To naprawdę szokujące. Sprawca podszywał się pod dzieci za pomocą skradzionych wizerunków. W internecie nawiązał kontakt z prawie trzema setkami małoletnich. Porozumiewał się w kilku językach: polskim, rosyjskim, angielskim, a nawet japońskim. Swoich ofiar szukał na całym świecie. Budował więź, a potem namawiał do innych czynności seksualnych. Gdy ofiary odmawiały, groził ujawnieniem kompromitujących filmików rodzicom i znajomym. Skrzywdził przynajmniej trzydzieścioro dzieci, ale według policji ofiar może być znacznie więcej. Podejrzanego 23-latka policjanci zatrzymali w Warszawie.
Krzywda dzieci zawsze szokuje, a w tym wypadku sprawca działał w skali międzynarodowej i wręcz hurtowej. Jak informuje policja, przestępcę seksualnego zatrzymali w Warszawie śledczy z katowickiego zarządu Centralnego Biura Zwalczania Cyberprzestępczości (CBZC). Ustalenia funkcjonariuszy są naprawdę szokujące. Według policji sprawca wykorzystywał komunikatory społecznościowe w internecie. Nawiązywał kontakt z dziećmi w przedziale wiekowym od 8 do 12 lat. Ukrywał swoją prawdziwą tożsamość w kontaktach z małoletnimi. W tym celu posługiwał się skradzionymi wcześniej wizerunkami dzieci – relacjonuje policja. Starał się wzbudzić zaufanie dzieci. W momencie, gdy już nawiązał więź emocjonalną z przyszłą ofiarą, proponował udział w zabawie polegającej na wykonywaniu zleconych przez niego zadań. Gdy dziecko nie chciało się podporządkować, groził, że upubliczni kompromitujący materiał znajomym lub rodzicom. W ten sposób zmuszał swoje ofiary do utrwalania i poddania się innym czynnościom seksualnym oraz przekazywania materiałów pornograficznych – relacjonuje policja.

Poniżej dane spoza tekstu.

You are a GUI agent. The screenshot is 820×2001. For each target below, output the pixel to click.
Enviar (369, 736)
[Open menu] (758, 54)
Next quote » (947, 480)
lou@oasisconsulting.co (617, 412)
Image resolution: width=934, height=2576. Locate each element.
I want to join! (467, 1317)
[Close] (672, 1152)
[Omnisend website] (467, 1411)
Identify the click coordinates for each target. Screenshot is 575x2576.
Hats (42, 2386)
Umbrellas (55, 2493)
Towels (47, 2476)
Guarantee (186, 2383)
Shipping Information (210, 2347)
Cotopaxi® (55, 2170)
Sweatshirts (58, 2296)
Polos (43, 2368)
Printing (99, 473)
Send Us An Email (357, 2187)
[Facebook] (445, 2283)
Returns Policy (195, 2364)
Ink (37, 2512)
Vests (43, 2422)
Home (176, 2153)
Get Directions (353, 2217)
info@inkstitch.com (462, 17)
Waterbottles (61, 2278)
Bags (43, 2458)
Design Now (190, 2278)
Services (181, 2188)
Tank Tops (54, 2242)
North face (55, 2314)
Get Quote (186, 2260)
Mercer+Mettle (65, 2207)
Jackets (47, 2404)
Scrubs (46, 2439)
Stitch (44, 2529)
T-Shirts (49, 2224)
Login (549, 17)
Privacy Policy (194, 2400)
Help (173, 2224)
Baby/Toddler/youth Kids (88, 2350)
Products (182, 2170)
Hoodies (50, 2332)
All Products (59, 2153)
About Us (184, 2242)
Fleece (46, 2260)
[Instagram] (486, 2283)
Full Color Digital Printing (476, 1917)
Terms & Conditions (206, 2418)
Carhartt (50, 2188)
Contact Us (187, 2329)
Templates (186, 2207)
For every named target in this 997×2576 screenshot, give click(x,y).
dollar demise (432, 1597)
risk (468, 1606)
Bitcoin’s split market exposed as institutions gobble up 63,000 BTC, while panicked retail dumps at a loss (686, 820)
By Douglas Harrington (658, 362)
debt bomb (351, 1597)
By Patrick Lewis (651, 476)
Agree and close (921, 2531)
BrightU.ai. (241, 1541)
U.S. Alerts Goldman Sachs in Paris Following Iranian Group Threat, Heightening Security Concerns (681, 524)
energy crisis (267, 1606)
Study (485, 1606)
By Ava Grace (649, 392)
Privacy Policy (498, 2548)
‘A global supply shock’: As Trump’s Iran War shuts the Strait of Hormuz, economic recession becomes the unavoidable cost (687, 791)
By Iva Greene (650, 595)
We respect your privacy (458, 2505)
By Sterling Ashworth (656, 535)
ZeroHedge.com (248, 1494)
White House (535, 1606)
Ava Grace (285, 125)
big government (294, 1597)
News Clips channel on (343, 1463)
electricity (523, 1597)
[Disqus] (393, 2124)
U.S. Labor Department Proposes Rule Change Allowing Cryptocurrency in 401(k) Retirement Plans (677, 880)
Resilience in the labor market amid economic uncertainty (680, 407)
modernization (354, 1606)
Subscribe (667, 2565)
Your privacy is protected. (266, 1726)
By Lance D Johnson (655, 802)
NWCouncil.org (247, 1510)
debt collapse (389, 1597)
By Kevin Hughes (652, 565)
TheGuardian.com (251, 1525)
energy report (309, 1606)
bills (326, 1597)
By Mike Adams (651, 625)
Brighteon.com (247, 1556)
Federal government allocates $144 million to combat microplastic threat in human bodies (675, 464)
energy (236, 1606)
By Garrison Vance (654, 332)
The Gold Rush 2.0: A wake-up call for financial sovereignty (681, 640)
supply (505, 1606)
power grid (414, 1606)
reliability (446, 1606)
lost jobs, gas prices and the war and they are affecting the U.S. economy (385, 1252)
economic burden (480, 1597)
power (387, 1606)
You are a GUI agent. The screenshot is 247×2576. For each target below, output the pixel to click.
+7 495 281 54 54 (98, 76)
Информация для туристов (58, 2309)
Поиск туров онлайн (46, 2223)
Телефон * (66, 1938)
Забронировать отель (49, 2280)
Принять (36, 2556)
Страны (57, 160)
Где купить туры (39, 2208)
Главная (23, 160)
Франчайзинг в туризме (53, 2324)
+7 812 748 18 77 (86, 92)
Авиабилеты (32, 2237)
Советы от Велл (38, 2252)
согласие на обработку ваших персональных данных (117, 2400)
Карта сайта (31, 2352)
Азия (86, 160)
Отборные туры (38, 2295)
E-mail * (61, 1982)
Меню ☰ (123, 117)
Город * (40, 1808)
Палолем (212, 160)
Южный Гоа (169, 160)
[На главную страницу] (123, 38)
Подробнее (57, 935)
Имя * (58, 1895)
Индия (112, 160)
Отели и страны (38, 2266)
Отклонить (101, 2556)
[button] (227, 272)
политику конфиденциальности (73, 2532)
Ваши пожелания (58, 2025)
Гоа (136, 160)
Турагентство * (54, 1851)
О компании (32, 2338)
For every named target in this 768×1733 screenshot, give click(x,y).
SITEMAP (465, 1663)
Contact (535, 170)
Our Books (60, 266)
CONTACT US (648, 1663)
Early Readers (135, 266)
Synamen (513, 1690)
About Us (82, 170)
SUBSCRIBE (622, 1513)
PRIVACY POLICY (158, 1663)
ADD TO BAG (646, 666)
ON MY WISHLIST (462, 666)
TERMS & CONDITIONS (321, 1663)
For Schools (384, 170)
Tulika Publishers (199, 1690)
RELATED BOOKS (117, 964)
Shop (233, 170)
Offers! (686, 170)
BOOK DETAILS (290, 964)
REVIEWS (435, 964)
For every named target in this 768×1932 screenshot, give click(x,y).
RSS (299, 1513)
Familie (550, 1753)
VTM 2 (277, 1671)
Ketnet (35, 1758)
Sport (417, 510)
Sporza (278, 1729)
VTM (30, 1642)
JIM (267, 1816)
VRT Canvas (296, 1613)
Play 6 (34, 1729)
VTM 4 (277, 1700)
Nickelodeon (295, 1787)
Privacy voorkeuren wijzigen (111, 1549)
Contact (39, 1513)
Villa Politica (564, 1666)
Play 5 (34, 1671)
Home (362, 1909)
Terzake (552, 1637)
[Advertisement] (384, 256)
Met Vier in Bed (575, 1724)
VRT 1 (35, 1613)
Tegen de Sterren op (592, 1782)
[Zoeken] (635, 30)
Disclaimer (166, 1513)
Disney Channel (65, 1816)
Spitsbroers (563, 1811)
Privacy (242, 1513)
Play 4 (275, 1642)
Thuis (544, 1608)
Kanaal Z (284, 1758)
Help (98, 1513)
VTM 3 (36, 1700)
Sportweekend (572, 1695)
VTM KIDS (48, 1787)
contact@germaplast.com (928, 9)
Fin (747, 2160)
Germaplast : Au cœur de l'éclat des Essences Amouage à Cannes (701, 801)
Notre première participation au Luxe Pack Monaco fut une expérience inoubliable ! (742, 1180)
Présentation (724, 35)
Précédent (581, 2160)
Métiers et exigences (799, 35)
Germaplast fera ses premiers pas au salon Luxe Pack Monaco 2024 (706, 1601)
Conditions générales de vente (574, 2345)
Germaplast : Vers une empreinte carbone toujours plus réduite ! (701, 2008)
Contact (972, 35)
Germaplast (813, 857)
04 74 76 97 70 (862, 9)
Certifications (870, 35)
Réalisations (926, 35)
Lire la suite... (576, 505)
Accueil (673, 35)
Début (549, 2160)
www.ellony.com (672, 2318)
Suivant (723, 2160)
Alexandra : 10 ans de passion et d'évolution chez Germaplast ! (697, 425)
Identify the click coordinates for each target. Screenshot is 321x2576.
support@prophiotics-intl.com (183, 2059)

Porozumiewał się w kilku językach
Sprawa dla funkcjonariuszy stała się priorytetem. Zebrane materiały sprawca przechowywał w specjalnym zaszyfrowanym miejscu w swoim telefonie komórkowym oraz komputerze. Ponadto podejrzany w celu zmylenia organów ścigania, często zmieniał konta komunikatorów oraz posługiwał się oprogramowaniem maskującym. Z uwagi na to, iż niektóre komunikatory uniemożliwiają zapis zdjęć i filmów, mężczyzna zainstalował w swoich urządzeniach specjalne aplikacje, dzięki którym mógł rejestrować nagrania. Policjanci ustalili, że sprawcą jest najprawdopodobniej 23-latek z Warszawy. Zatrzymali podejrzanego. W ramach przeprowadzonych czynności zabezpieczyli jego sprzęt komputerowy i telefon komórkowy. Wstępne analizy wykazały, że podejrzany przez ostatnich kilka miesięcy podjął próbę nawiązania kontaktu z niemal 300 małoletnimi w wieku poniżej 15 roku życia – relacjonuje policja. Funkcjonariusze zidentyfikowali już 30 ofiar. Niestety, może ich być dużo więcej. Policja zabezpieczyła też korespondencję sprawcy z dziećmi. Prowadził ją w kilku językach: polskim, angielskim, rosyjskim oraz japońskim. Świadczy to o międzynarodowym charakterze prowadzonej sprawy.